- _Description of the task_:
Below are the records; repeat exactly their lines between the line holding "Task: Open the Console top navigation item" and the line holding "1140x816 pixels.", inclusive, skipping the pictures.

= = = =

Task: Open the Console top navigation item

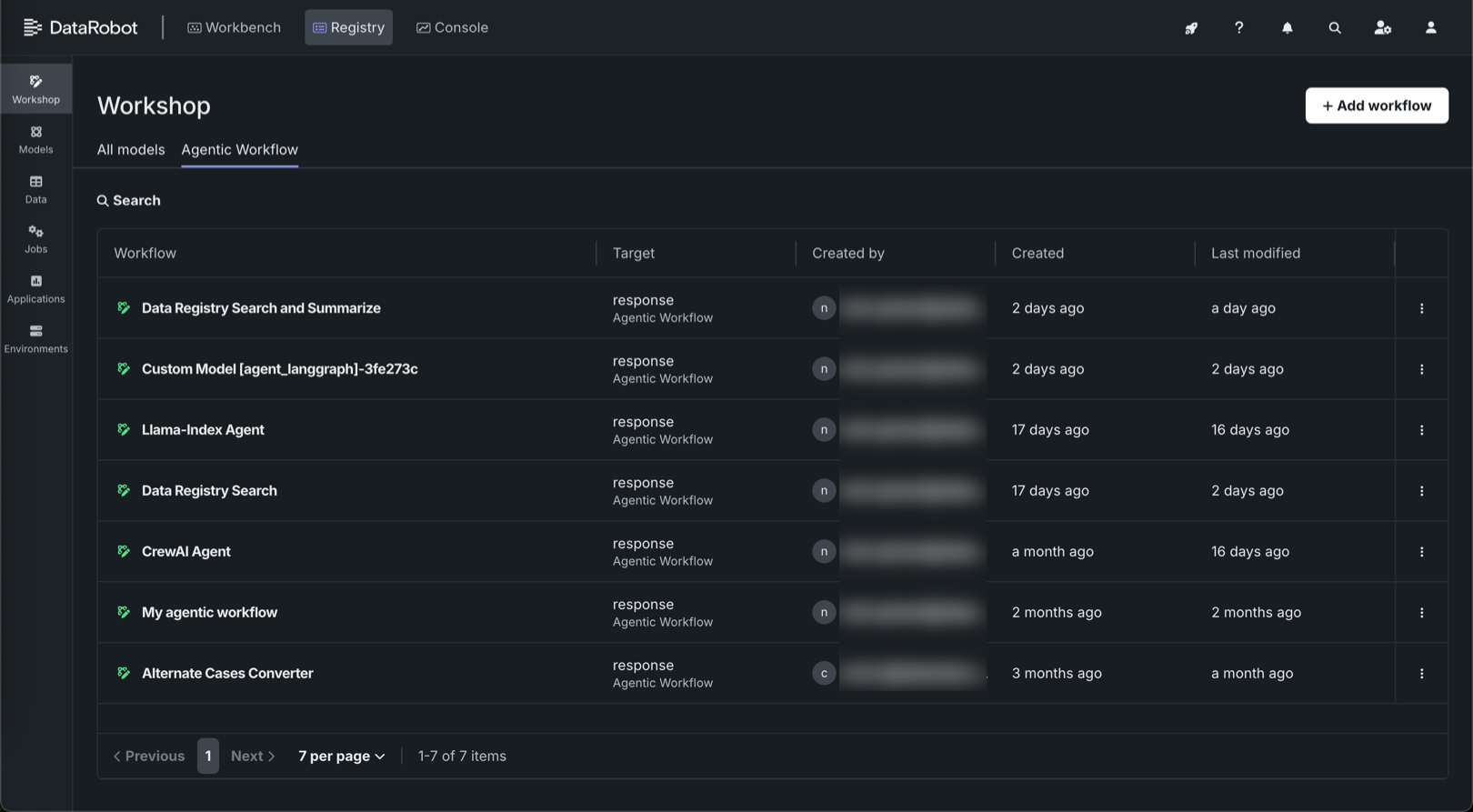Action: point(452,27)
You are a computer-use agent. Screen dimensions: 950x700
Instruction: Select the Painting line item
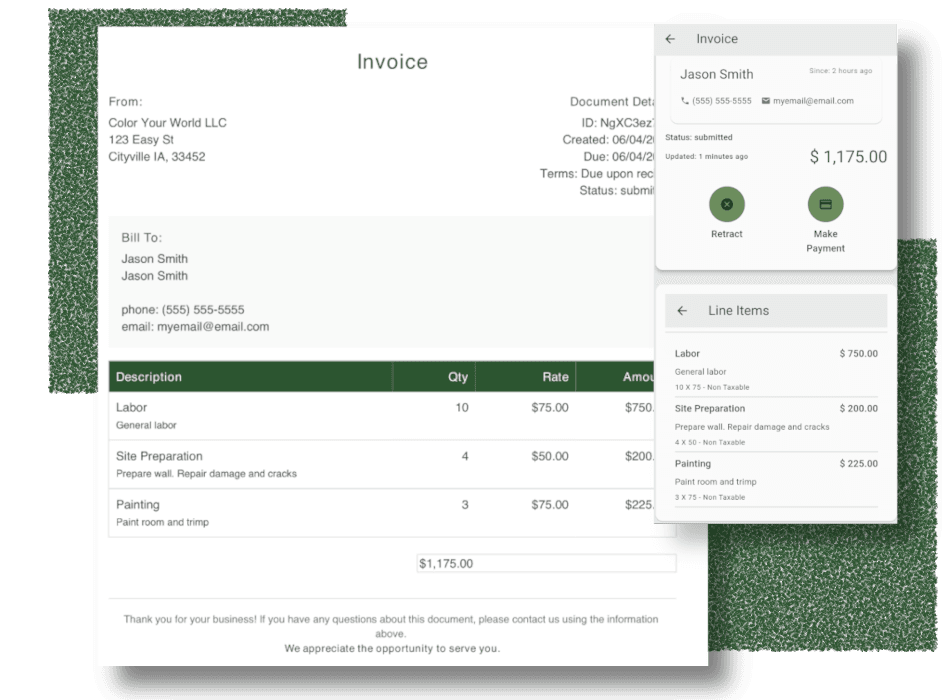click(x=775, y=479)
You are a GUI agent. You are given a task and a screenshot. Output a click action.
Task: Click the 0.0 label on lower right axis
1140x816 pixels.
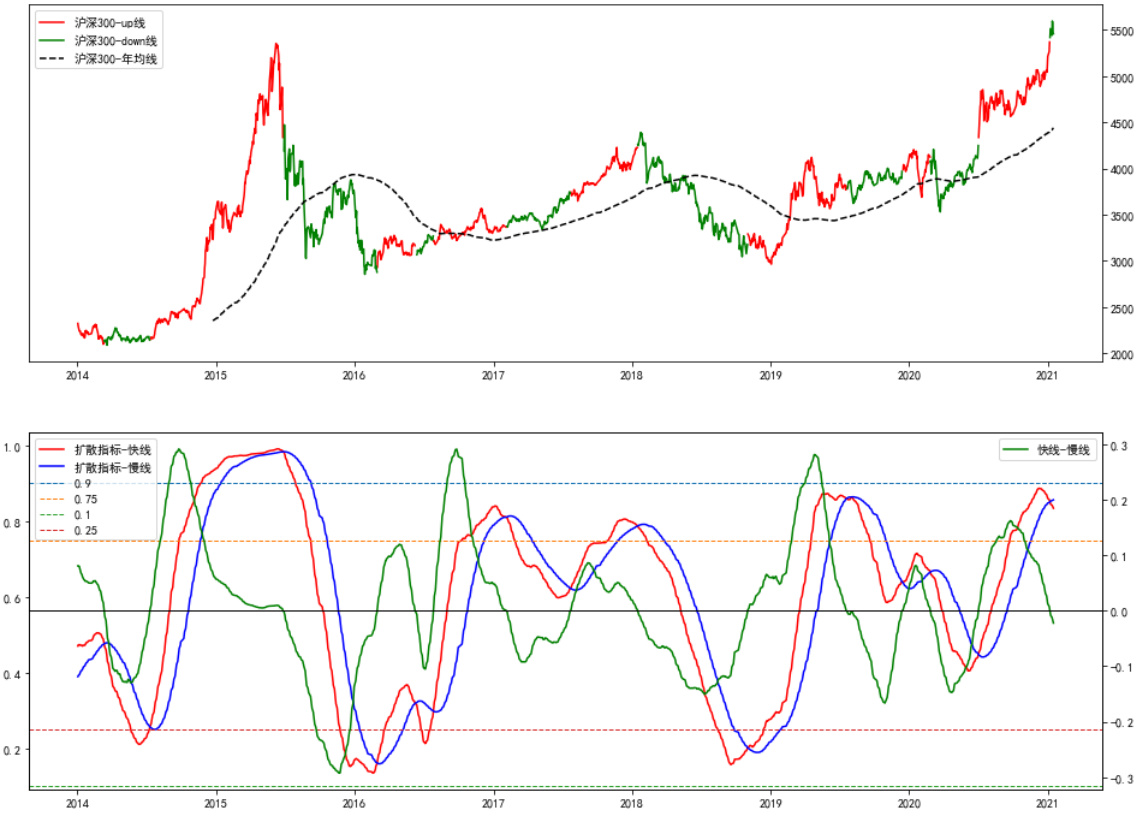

= = = =

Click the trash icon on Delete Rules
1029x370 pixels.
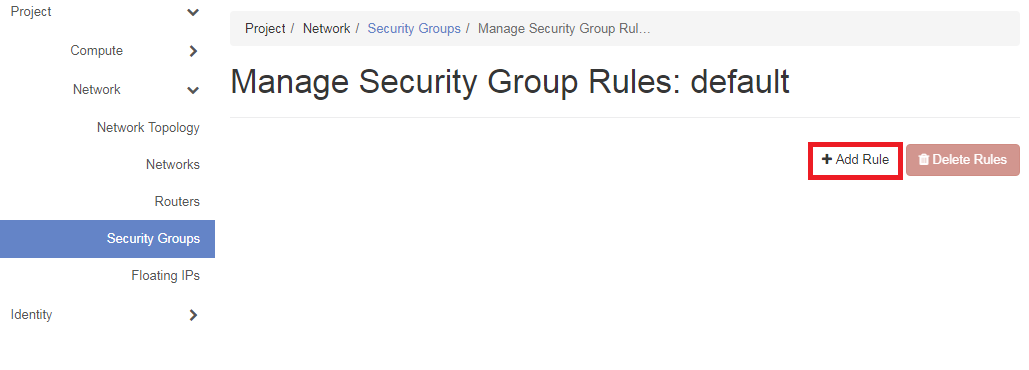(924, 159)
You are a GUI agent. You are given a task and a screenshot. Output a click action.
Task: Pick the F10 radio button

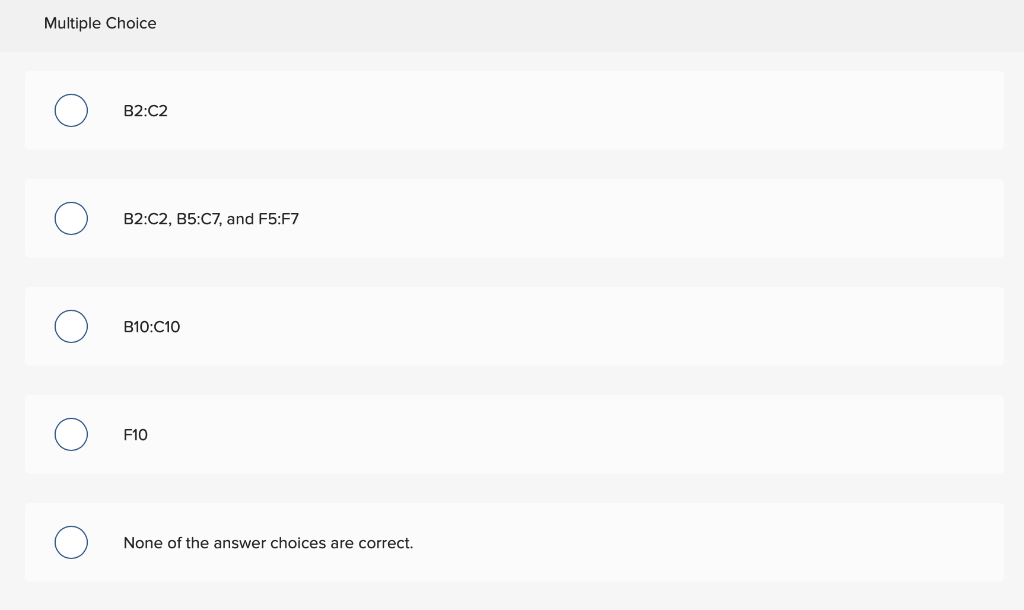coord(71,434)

= = = =

- _Task solution_:
Task: Open the Console top navigation item

Action: point(452,27)
You are a computer-use agent. Screen dimensions: 950x700
Instruction: Select the Painting line item
click(x=775, y=479)
You are a GUI agent. You are given a task and a screenshot. Output a click action.
Task: Click the 0.0 label on lower right axis
1140x816 pixels.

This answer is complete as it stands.